* _Required action_: Word for word, restate each entry in the listing below.

* _Exercise data_:
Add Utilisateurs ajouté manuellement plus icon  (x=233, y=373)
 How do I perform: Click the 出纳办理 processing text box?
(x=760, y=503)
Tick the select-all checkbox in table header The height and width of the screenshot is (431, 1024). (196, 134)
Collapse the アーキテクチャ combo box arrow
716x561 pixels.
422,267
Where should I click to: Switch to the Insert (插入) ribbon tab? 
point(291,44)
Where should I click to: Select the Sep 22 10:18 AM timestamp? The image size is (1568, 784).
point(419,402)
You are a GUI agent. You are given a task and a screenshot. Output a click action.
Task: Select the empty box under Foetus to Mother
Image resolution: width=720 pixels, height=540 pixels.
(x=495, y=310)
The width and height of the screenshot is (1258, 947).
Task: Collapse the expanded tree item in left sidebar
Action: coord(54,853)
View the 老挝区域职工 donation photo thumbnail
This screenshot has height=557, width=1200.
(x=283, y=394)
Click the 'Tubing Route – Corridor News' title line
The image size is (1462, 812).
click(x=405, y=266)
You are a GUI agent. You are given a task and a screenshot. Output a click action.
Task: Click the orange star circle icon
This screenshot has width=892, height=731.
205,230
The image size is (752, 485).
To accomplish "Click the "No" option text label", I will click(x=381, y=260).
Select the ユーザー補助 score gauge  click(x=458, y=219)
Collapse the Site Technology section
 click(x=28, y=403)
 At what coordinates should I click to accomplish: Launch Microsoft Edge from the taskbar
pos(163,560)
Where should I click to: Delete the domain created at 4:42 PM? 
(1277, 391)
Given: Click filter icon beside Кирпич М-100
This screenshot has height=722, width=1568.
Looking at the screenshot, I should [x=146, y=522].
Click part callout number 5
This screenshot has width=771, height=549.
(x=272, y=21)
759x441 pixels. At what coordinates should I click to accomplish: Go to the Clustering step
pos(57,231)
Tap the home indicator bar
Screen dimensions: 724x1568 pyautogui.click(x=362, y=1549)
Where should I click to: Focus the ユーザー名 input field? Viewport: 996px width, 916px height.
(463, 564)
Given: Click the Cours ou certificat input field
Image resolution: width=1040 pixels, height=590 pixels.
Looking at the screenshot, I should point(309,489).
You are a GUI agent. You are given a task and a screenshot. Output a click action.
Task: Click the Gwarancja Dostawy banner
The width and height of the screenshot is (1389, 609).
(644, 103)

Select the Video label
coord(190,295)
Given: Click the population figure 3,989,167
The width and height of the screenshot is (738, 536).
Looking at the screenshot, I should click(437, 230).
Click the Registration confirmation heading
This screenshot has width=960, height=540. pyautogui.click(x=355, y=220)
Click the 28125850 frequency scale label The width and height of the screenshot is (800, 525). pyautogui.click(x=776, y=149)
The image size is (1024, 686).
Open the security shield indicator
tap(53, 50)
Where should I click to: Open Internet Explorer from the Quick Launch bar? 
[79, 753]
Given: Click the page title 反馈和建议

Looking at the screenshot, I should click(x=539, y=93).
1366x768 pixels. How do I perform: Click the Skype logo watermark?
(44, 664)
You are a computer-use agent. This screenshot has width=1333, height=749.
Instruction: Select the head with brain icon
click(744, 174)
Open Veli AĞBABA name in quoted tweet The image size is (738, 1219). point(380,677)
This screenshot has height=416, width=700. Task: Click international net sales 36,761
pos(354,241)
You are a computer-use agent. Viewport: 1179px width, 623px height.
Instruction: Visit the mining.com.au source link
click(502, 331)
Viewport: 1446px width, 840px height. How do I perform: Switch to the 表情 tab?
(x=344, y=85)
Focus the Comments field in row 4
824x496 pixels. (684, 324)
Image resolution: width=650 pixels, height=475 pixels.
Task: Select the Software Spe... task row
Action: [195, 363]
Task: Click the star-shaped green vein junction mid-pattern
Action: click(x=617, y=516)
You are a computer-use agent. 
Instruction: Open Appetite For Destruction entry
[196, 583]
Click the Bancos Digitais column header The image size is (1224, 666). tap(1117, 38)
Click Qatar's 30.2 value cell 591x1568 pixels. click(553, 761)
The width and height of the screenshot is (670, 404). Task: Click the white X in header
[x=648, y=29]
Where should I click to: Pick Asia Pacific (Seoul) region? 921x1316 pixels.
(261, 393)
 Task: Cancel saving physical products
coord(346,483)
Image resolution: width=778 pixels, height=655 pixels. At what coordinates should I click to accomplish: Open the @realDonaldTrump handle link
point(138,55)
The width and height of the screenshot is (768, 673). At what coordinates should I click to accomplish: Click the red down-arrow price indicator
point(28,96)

* _Answer to the problem_:
Add Utilisateurs ajouté manuellement plus icon  (x=233, y=373)
 How do I perform: Click the 出纳办理 processing text box?
(x=760, y=503)
Tick the select-all checkbox in table header The height and width of the screenshot is (431, 1024). (196, 134)
Collapse the アーキテクチャ combo box arrow
716x561 pixels.
422,267
Where should I click to: Switch to the Insert (插入) ribbon tab? 
point(291,44)
Where should I click to: Select the Sep 22 10:18 AM timestamp? The image size is (1568, 784).
point(419,402)
You are a GUI agent. You are given a task and a screenshot. Output a click action.
Task: Select the empty box under Foetus to Mother
Image resolution: width=720 pixels, height=540 pixels.
(x=495, y=310)
The width and height of the screenshot is (1258, 947).
Task: Collapse the expanded tree item in left sidebar
Action: coord(54,853)
View the 老挝区域职工 donation photo thumbnail
This screenshot has height=557, width=1200.
(x=283, y=394)
Click the 'Tubing Route – Corridor News' title line
The image size is (1462, 812).
click(x=405, y=266)
You are a GUI agent. You are given a task and a screenshot. Output a click action.
Task: Click the orange star circle icon
This screenshot has width=892, height=731.
205,230
The image size is (752, 485).
To accomplish "Click the "No" option text label", I will click(x=381, y=260).
Select the ユーザー補助 score gauge  click(x=458, y=219)
Collapse the Site Technology section
 click(x=28, y=403)
 At what coordinates should I click to accomplish: Launch Microsoft Edge from the taskbar
pos(163,560)
Where should I click to: Delete the domain created at 4:42 PM? 
(1277, 391)
Given: Click filter icon beside Кирпич М-100
This screenshot has height=722, width=1568.
Looking at the screenshot, I should [x=146, y=522].
Click part callout number 5
This screenshot has width=771, height=549.
(x=272, y=21)
759x441 pixels. At what coordinates should I click to accomplish: Go to the Clustering step
pos(57,231)
Tap the home indicator bar
Screen dimensions: 724x1568 pyautogui.click(x=362, y=1549)
Where should I click to: Focus the ユーザー名 input field? Viewport: 996px width, 916px height.
(463, 564)
Given: Click the Cours ou certificat input field
Image resolution: width=1040 pixels, height=590 pixels.
Looking at the screenshot, I should point(309,489).
You are a GUI agent. You are given a task and a screenshot. Output a click action.
Task: Click the Gwarancja Dostawy banner
The width and height of the screenshot is (1389, 609).
(644, 103)

Select the Video label
coord(190,295)
Given: Click the population figure 3,989,167
The width and height of the screenshot is (738, 536).
Looking at the screenshot, I should click(437, 230).
Click the Registration confirmation heading
This screenshot has width=960, height=540. pyautogui.click(x=355, y=220)
Click the 28125850 frequency scale label The width and height of the screenshot is (800, 525). pyautogui.click(x=776, y=149)
The image size is (1024, 686).
Open the security shield indicator
tap(53, 50)
Where should I click to: Open Internet Explorer from the Quick Launch bar? 
[79, 753]
Given: Click the page title 反馈和建议

Looking at the screenshot, I should click(x=539, y=93).
1366x768 pixels. How do I perform: Click the Skype logo watermark?
(44, 664)
You are a computer-use agent. This screenshot has width=1333, height=749.
Instruction: Select the head with brain icon
click(744, 174)
Open Veli AĞBABA name in quoted tweet The image size is (738, 1219). point(380,677)
This screenshot has height=416, width=700. Task: Click international net sales 36,761
pos(354,241)
You are a computer-use agent. Viewport: 1179px width, 623px height.
Instruction: Visit the mining.com.au source link
click(502, 331)
Viewport: 1446px width, 840px height. How do I perform: Switch to the 表情 tab?
(x=344, y=85)
Focus the Comments field in row 4
824x496 pixels. (684, 324)
Image resolution: width=650 pixels, height=475 pixels.
Task: Select the Software Spe... task row
Action: [195, 363]
Task: Click the star-shaped green vein junction mid-pattern
Action: click(x=617, y=516)
You are a computer-use agent. 
Instruction: Open Appetite For Destruction entry
[196, 583]
Click the Bancos Digitais column header The image size is (1224, 666). tap(1117, 38)
Click Qatar's 30.2 value cell 591x1568 pixels. click(553, 761)
The width and height of the screenshot is (670, 404). Task: Click the white X in header
[x=648, y=29]
Where should I click to: Pick Asia Pacific (Seoul) region? 921x1316 pixels.
(261, 393)
 Task: Cancel saving physical products
coord(346,483)
Image resolution: width=778 pixels, height=655 pixels. At what coordinates should I click to accomplish: Open the @realDonaldTrump handle link
point(138,55)
The width and height of the screenshot is (768, 673). At what coordinates should I click to accomplish: Click the red down-arrow price indicator
point(28,96)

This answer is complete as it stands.